My bet is that they are phased normal, firing toward each other: If the midbass is a resistively damped cardioid (much different than simple aperiodic. See Liknkwitz's pages - extremely calculated), along with a waveguide tweeter and Dipole woofer there would essentially no rearward radiation, which enables placement against the front wall . . . which matches what is going on in the photo!
The bass nulls in the listener zone would be pretty narrow, and only experienced when sitting directly on axis of either speaker, well off the sweet spot. as you move off-center into the null of one speaker, you are also moving closer to the sidewall/front corner --which is on the axis of strongest radiation-- AND are moving slightly more on-axis to the farther speaker. The nulls could be very hard to hear in this configuration!
The catch is that the rest of the speaker, from a few hundred Hz on up better be directional to keep from sounding colored & smeared like a regular box speaker against the front wall.
I've experimented with U-frame woofers along the front wall, firing toward each other.
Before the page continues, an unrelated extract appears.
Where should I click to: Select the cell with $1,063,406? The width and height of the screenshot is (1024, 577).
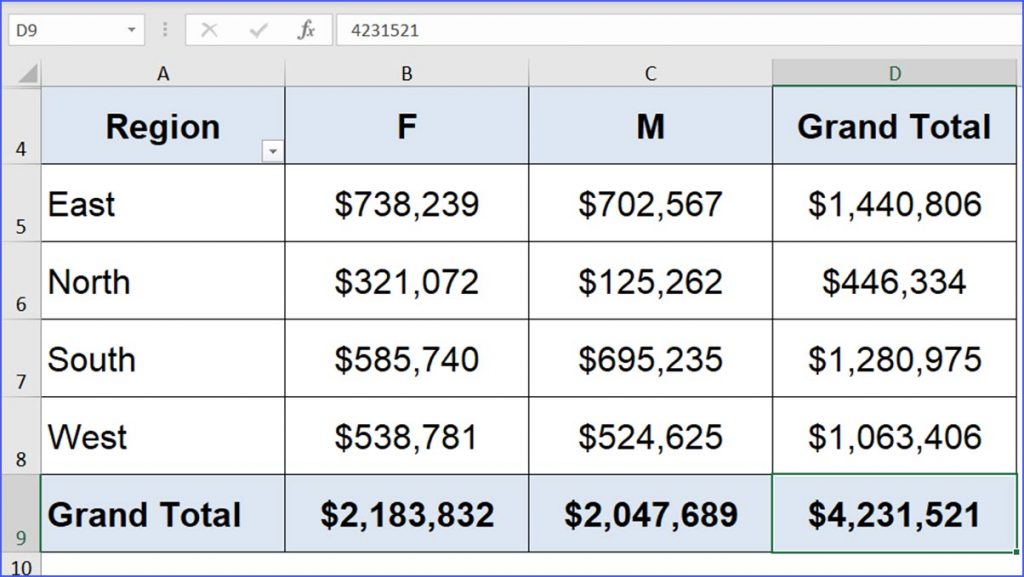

It does 'work' as long as you are sitting not too far off the sweet spot. The biggest downside is that it puts the bass well 'behind' the rest of my dipole system - 'starts to sound slow like the familiar corner box sub.
Gradient may have solved that problem here, at the expense of the dipole "sound"/reflections that some listeners prefer.
Has anybody seen literature or talked with the vendor?
If they recommend placement close to the front wall, and specify a range from the sidewall, I'm on track. I can't see how this arrangement would work very well if placed 5 feet from the front wall . . . or in a room that is unusually wide.
I could be totally wrong here . . . If so, at least we have some new ideas to try!